__Extracted information__
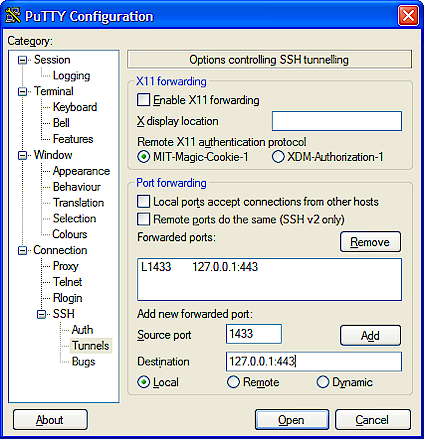Collapse the Connection tree node

[22, 250]
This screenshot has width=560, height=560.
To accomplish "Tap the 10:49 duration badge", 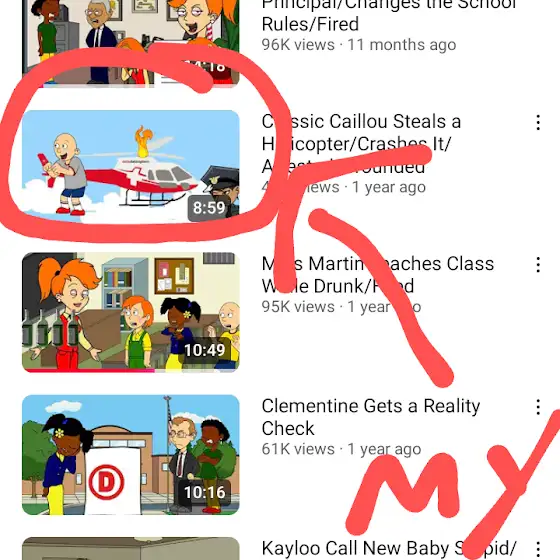I will [205, 350].
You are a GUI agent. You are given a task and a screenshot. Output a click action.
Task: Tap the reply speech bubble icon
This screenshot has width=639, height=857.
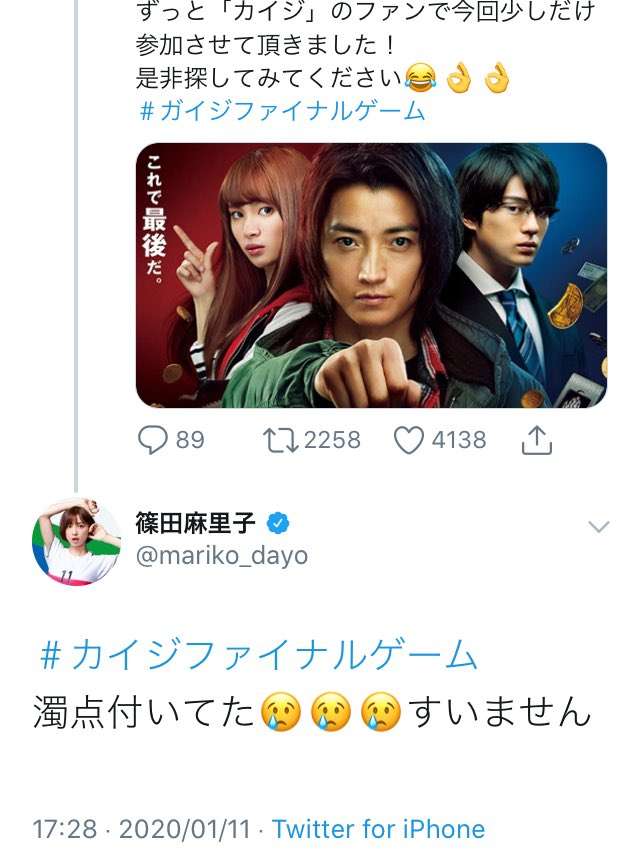coord(152,440)
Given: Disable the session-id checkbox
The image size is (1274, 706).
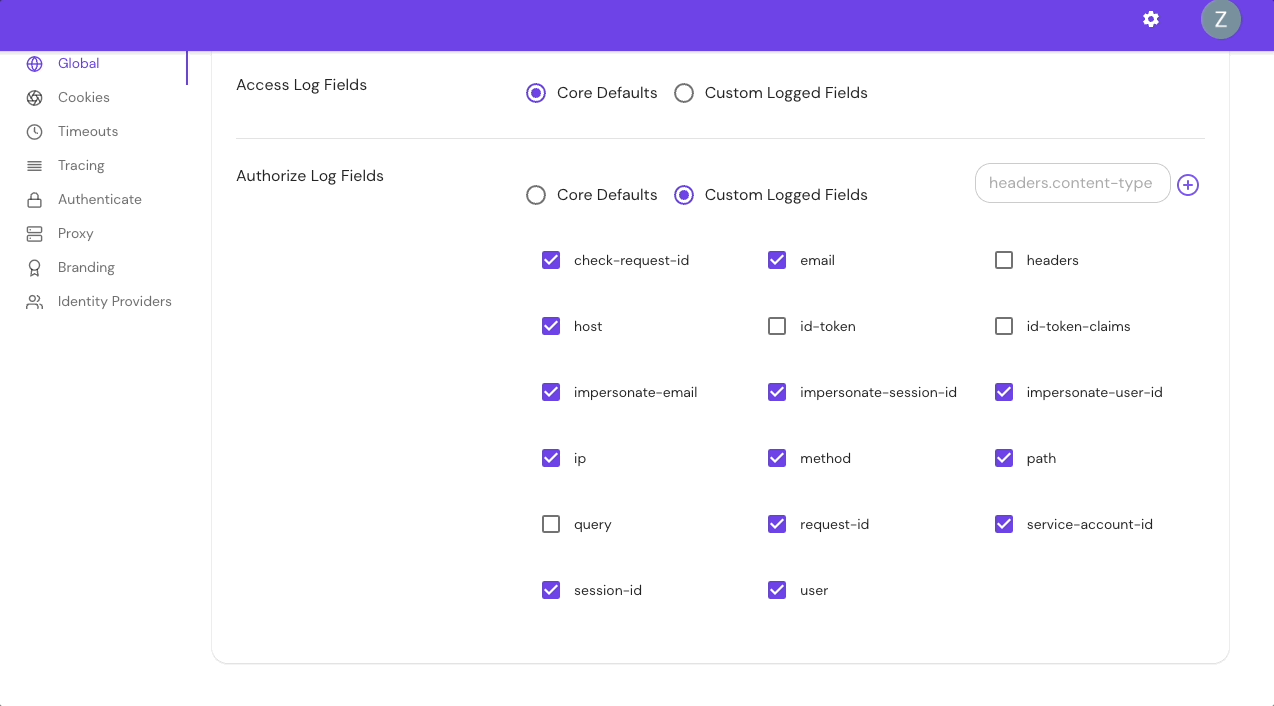Looking at the screenshot, I should pyautogui.click(x=551, y=589).
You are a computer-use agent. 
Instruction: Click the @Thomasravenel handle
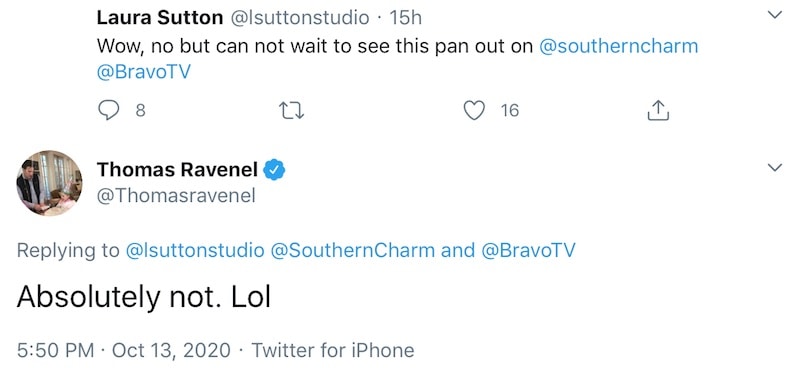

__Work request__
Please copy out each line of the material that holds the string "agent".

__Exercise result__
You are a GUI agent. You are given a task and a screenshot. Output a click action.
You are a computer-use agent. 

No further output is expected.